Assigned task: Your task is to repeat exactly the lines below between the line holding "This screenshot has height=674, width=598." and the line holding "Task: Open the Filters Off preset dropdown", inclusive, and only those.

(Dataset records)
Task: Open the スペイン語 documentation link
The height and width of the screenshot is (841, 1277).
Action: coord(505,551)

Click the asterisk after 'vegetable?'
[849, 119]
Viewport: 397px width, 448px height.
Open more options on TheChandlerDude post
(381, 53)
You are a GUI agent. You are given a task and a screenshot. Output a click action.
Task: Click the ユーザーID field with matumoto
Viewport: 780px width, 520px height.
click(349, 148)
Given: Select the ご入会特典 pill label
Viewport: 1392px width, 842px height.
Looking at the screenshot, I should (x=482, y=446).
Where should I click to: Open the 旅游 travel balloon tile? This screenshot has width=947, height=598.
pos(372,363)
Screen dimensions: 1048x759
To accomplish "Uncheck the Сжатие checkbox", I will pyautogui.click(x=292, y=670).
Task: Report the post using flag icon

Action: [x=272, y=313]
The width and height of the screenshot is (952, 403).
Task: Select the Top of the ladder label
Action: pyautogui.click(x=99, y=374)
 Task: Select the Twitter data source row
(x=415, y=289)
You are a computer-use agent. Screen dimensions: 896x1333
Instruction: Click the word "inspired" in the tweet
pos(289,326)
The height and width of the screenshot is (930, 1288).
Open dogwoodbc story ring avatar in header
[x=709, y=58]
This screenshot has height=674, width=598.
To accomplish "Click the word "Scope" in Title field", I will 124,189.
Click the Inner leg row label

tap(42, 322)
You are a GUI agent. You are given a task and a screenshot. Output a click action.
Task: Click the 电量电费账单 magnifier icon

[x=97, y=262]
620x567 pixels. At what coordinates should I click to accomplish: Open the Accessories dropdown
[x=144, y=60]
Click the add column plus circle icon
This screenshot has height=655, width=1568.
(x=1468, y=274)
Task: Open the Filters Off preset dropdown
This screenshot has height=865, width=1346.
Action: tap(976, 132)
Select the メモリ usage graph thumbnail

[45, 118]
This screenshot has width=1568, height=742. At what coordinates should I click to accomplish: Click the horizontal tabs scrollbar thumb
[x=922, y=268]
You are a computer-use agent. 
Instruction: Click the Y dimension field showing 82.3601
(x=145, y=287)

Answer to this task:
This screenshot has height=674, width=598.
To accomplish "Click the word "Scope" in Title field", I will 124,189.
Click the Inner leg row label

tap(42, 322)
You are a GUI agent. You are given a task and a screenshot. Output a click action.
Task: Click the 电量电费账单 magnifier icon

[x=97, y=262]
620x567 pixels. At what coordinates should I click to accomplish: Open the Accessories dropdown
[x=144, y=60]
Click the add column plus circle icon
This screenshot has height=655, width=1568.
(x=1468, y=274)
Task: Open the Filters Off preset dropdown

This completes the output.